Every record below should be printed exactly as it appears.

(Records contained in a dataset)
┌──

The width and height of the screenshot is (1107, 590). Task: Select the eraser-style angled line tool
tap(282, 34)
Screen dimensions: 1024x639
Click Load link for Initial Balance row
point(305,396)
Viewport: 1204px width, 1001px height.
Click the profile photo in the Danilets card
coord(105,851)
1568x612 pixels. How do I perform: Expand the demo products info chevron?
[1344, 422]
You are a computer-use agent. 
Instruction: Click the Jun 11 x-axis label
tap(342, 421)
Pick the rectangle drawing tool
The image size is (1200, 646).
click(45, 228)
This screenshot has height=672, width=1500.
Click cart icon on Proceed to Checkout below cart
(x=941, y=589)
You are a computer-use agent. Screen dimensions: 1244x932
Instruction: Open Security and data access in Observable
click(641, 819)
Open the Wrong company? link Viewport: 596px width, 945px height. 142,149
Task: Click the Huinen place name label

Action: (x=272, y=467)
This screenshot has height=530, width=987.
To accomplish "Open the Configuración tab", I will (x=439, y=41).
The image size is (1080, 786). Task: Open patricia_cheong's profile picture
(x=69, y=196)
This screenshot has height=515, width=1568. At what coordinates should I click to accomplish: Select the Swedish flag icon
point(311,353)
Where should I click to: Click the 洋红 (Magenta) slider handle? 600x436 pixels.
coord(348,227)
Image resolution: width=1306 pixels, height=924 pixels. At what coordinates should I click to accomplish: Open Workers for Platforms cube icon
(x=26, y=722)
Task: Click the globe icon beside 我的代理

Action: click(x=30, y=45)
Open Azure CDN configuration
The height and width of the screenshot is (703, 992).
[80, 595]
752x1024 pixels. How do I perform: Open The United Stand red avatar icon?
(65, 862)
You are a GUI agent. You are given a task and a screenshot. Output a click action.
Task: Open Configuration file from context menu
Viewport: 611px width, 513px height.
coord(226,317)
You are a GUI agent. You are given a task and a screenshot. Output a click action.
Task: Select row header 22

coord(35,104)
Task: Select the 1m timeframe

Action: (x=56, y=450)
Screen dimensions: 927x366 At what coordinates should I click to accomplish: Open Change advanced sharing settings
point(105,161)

└──

| Exercise output |
The width and height of the screenshot is (1107, 590). Task: Select the eraser-style angled line tool
tap(282, 34)
Screen dimensions: 1024x639
Click Load link for Initial Balance row
point(305,396)
Viewport: 1204px width, 1001px height.
Click the profile photo in the Danilets card
coord(105,851)
1568x612 pixels. How do I perform: Expand the demo products info chevron?
[1344, 422]
You are a computer-use agent. 
Instruction: Click the Jun 11 x-axis label
tap(342, 421)
Pick the rectangle drawing tool
The image size is (1200, 646).
click(45, 228)
This screenshot has height=672, width=1500.
Click cart icon on Proceed to Checkout below cart
(x=941, y=589)
You are a computer-use agent. Screen dimensions: 1244x932
Instruction: Open Security and data access in Observable
click(641, 819)
Open the Wrong company? link Viewport: 596px width, 945px height. 142,149
Task: Click the Huinen place name label

Action: (x=272, y=467)
This screenshot has height=530, width=987.
To accomplish "Open the Configuración tab", I will (x=439, y=41).
The image size is (1080, 786). Task: Open patricia_cheong's profile picture
(x=69, y=196)
This screenshot has height=515, width=1568. At what coordinates should I click to accomplish: Select the Swedish flag icon
point(311,353)
Where should I click to: Click the 洋红 (Magenta) slider handle? 600x436 pixels.
coord(348,227)
Image resolution: width=1306 pixels, height=924 pixels. At what coordinates should I click to accomplish: Open Workers for Platforms cube icon
(x=26, y=722)
Task: Click the globe icon beside 我的代理

Action: click(x=30, y=45)
Open Azure CDN configuration
The height and width of the screenshot is (703, 992).
[80, 595]
752x1024 pixels. How do I perform: Open The United Stand red avatar icon?
(65, 862)
You are a GUI agent. You are given a task and a screenshot. Output a click action.
Task: Open Configuration file from context menu
Viewport: 611px width, 513px height.
coord(226,317)
You are a GUI agent. You are given a task and a screenshot. Output a click action.
Task: Select row header 22

coord(35,104)
Task: Select the 1m timeframe

Action: (x=56, y=450)
Screen dimensions: 927x366 At what coordinates should I click to accomplish: Open Change advanced sharing settings
point(105,161)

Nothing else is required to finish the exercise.